A trio of Republican governors argued Monday that President Obama is trying to frighten the American people about the impact of the deep federal spending cuts set to begin this week, and continued urging him to pursue alternate spending reductions as they leveled criticism against his call for new tax revenue.

"I think he's trying to scare the American people," Louisiana Gov. Bobby Jindal (R) told reporters at a Republican Governors Association news conference after a meeting with Obama at the White House.

Deep spending cuts split evenly between defense and domestic spending known as the sequester are set to begin kicking in Friday if lawmakers don't act to avert them. Democrats are advocating a mix of new tax revenue and alternate spending cuts as a means of avoiding the sequester. Republicans are opposed to new tax increases.

"It has become clear to me that this president, this administration, has an insatiable appetite for new revenues," said Jindal.

On Sunday, the Obama administration released a detailed summary of the
sequester's impact on all 50 states and the District. Administration officials appearing on Sunday morning news shows warned of devastating cuts to education and transportation that would take place if the sequester isn't averted.

Jindal said that in the president's Monday meeting with the governors, one governor raised the possibility of Obama asking Congress for more flexibility with where the cuts are made, in order to soften their blow.

"When a governor asked him about getting that additional flexibility from Congress, he didn't jump at that," said Jindal, who called such an approach an "obvious" solution. Jindal didn't say which governor raised the suggestion.

At the top of a meeting with the governors, Obama encouraged them to press lawmakers on Capitol Hill to act to avert the cuts as he reinforced his call for a mix of new tax revenue and alternate spending cuts.

"While you are in town, I hope that you speak with your congressional delegation and remind them in no uncertain terms exactly what is at stake and exactly who is at risk," Obama said.

Wisconsin Gov. and RGA Vice Chairman Scott Walker (R) and South Carolina Gov. Nikki Haley (R) appeared alongside Jindal, and echoed his criticism of the president.

Walker charged that the White House was playing politics when it released the summary of the sequester's impact on the states ahead of Monday's meeting with governors.

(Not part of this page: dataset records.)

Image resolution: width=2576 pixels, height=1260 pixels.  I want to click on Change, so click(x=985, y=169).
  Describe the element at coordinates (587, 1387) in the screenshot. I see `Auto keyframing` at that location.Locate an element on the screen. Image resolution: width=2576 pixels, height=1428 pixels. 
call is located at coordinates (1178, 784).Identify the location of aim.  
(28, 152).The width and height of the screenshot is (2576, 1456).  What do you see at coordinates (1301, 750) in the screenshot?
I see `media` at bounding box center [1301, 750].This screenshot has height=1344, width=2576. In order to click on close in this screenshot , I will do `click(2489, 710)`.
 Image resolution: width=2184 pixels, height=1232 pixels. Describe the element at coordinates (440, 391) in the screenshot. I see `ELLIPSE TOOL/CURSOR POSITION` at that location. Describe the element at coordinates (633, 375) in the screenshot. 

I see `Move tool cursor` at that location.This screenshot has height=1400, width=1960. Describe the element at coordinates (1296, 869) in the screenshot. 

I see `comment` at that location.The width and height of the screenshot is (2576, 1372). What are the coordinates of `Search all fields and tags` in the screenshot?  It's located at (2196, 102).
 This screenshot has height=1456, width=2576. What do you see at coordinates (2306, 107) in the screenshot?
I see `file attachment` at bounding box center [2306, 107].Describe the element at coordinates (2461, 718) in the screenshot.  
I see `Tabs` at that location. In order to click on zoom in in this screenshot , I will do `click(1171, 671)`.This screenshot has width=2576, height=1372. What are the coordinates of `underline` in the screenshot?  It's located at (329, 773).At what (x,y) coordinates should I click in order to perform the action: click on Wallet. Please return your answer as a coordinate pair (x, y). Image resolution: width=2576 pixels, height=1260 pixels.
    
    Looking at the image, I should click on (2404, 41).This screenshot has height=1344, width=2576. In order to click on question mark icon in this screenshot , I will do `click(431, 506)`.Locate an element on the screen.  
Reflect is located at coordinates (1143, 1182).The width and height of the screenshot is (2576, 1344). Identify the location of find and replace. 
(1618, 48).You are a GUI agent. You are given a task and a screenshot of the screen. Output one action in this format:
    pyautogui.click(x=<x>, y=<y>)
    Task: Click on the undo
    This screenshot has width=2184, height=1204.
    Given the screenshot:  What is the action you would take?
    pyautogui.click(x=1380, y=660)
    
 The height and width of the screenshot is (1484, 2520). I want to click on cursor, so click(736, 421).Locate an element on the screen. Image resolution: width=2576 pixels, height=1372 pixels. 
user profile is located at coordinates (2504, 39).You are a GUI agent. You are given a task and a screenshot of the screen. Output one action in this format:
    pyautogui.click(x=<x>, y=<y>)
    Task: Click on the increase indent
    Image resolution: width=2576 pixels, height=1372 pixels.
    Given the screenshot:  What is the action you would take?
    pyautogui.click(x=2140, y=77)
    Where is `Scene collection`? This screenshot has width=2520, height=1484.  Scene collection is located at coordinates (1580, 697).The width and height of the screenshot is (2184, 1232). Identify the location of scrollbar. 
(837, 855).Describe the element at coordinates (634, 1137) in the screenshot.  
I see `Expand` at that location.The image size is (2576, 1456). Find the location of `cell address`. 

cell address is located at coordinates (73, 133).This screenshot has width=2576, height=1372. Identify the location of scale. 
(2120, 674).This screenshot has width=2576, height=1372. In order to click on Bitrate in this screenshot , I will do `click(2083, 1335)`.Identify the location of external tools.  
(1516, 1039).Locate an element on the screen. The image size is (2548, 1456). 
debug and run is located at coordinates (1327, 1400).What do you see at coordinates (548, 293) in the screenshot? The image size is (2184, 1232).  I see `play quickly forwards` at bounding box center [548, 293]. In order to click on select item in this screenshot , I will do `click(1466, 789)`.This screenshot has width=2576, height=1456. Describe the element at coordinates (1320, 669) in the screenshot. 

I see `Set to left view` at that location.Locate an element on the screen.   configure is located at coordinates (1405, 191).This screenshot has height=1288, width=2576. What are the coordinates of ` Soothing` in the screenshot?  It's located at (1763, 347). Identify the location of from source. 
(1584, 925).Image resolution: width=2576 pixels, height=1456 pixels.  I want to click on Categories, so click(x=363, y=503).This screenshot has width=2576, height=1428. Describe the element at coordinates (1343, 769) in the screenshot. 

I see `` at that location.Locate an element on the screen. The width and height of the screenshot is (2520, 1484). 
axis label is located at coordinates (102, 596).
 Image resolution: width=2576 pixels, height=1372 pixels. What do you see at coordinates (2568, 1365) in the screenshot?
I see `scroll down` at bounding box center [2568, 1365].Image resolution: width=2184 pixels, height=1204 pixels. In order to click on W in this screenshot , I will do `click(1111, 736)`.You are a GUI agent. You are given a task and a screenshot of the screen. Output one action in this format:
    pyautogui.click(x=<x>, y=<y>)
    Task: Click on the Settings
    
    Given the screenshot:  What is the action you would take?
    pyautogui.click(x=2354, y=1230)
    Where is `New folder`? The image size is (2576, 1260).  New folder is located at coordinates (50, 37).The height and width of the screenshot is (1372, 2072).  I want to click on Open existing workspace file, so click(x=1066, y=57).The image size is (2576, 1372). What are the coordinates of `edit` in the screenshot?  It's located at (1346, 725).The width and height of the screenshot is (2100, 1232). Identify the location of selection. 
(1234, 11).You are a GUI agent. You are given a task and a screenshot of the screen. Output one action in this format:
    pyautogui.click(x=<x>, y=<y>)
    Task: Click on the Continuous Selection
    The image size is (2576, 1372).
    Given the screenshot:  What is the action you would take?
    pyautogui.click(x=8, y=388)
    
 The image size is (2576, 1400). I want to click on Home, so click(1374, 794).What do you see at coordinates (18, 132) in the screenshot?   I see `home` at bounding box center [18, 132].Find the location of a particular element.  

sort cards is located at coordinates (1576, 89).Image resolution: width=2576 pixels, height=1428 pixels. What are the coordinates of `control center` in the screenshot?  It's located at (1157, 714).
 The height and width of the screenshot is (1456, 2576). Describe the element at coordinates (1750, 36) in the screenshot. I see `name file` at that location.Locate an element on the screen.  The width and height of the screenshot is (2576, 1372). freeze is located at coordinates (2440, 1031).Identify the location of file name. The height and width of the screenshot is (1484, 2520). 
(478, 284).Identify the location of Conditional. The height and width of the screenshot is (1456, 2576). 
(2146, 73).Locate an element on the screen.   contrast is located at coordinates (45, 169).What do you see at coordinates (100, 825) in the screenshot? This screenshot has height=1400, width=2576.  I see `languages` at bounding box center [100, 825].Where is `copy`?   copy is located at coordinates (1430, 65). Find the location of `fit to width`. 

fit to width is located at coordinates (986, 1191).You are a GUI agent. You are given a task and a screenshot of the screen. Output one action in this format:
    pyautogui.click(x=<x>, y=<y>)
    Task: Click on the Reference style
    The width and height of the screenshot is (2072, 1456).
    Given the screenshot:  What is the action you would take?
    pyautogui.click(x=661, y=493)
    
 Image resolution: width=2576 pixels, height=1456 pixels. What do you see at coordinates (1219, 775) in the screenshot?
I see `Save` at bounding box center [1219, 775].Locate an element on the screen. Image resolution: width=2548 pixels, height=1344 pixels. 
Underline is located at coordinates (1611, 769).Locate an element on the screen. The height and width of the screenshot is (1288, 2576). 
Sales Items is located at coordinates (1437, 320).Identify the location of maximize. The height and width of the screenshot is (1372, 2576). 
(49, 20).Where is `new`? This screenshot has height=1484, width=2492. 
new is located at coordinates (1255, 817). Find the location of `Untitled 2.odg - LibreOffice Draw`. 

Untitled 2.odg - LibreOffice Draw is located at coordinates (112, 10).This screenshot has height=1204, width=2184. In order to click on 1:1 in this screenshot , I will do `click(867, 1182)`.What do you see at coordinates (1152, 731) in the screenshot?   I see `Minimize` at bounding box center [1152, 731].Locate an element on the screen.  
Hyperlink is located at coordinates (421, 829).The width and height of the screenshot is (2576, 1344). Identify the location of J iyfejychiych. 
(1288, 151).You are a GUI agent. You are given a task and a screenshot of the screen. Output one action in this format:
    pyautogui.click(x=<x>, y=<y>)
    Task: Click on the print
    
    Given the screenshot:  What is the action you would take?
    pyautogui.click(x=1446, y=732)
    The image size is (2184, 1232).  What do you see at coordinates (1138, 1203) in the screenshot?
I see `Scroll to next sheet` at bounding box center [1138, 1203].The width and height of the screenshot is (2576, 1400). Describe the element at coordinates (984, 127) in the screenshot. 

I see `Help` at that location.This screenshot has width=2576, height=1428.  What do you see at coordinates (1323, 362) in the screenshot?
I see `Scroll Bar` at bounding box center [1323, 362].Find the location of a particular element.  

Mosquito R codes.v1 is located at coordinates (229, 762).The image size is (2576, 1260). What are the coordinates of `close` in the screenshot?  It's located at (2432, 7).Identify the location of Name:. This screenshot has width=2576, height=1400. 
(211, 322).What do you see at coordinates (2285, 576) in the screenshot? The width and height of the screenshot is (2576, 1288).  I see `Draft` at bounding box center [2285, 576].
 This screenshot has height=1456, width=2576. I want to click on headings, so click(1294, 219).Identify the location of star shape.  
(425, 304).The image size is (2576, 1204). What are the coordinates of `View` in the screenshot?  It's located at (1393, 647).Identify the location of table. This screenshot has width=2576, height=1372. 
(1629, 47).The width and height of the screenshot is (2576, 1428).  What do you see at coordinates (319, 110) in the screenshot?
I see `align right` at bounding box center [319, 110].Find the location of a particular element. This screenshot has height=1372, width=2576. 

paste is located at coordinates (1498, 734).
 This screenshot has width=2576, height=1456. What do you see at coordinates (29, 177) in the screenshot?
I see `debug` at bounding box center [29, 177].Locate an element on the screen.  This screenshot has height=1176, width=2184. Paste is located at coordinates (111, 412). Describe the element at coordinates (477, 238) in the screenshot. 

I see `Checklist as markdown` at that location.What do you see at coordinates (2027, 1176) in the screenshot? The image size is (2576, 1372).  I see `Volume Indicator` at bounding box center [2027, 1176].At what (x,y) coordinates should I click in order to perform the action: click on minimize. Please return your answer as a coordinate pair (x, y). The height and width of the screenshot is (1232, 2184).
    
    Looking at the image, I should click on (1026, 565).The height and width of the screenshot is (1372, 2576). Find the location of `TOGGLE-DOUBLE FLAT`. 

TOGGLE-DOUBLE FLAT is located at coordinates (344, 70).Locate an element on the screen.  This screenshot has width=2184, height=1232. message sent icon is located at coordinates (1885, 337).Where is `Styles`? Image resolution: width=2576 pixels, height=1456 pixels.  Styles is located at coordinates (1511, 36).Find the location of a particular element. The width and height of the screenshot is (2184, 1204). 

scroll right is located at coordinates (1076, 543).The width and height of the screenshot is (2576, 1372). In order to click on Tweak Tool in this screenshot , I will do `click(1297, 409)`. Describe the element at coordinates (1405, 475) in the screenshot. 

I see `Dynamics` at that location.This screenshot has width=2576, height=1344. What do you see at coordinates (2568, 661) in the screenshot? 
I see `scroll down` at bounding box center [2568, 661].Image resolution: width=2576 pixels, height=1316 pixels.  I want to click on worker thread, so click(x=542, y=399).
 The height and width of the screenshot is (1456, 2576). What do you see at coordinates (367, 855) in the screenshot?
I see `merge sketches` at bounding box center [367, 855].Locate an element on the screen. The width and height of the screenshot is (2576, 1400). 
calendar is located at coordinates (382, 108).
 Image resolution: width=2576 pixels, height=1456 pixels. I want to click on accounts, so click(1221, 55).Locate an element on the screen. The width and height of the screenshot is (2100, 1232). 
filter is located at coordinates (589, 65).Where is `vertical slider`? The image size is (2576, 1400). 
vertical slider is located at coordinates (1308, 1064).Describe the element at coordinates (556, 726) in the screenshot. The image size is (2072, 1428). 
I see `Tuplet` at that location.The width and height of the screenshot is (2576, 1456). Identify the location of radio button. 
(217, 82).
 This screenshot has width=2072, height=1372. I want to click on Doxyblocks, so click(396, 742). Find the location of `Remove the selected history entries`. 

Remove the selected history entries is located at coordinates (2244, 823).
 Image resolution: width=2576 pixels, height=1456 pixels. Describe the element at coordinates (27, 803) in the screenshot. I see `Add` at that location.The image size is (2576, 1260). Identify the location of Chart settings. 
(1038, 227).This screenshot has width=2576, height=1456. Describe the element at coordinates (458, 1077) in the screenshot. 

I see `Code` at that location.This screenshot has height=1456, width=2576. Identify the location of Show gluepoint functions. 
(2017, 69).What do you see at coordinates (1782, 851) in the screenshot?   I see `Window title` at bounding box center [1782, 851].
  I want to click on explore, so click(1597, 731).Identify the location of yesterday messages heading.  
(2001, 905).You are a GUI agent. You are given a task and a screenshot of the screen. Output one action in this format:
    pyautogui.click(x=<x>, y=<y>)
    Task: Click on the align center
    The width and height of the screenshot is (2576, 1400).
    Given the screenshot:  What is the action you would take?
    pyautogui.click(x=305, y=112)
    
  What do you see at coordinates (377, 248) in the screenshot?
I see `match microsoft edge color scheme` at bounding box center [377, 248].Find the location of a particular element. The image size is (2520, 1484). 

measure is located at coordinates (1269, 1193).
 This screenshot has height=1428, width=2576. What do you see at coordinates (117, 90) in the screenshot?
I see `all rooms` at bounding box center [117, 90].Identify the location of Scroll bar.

"I think it's pretty clear those were put out for political purposes, not to educate the governors," Walker said. "Because you have a meeting scheduled today with all the governors across America. If you were serious about having a discussion with governors about the implications, you wouldn't give it to the press before you gave to to governors."

Haley said she was frustrated by what she sees as the president's focus on new tax revenue instead over identifying parts of government spending that can be cut. "My kids could go and find 83 billion dollars out of a four-trillion-dollar budget," she said. "This is not rocket science."

Democratic governors responded  by lashing their GOP counterparts for not pressing congressional Republicans to accept a deal that includes new tax revenue.

"Republican governors like to say they're different than Republican politicians in Washington, but it's all talk," said Democratic Governors Association spokesman Danny Kanner. "They refuse to urge congressional Republicans to embrace a balanced approach or end special tax breaks for the wealthiest Americans in order to stop job-killing automatic spending cuts, demonstrating that they have no interest in a bipartisan agreement."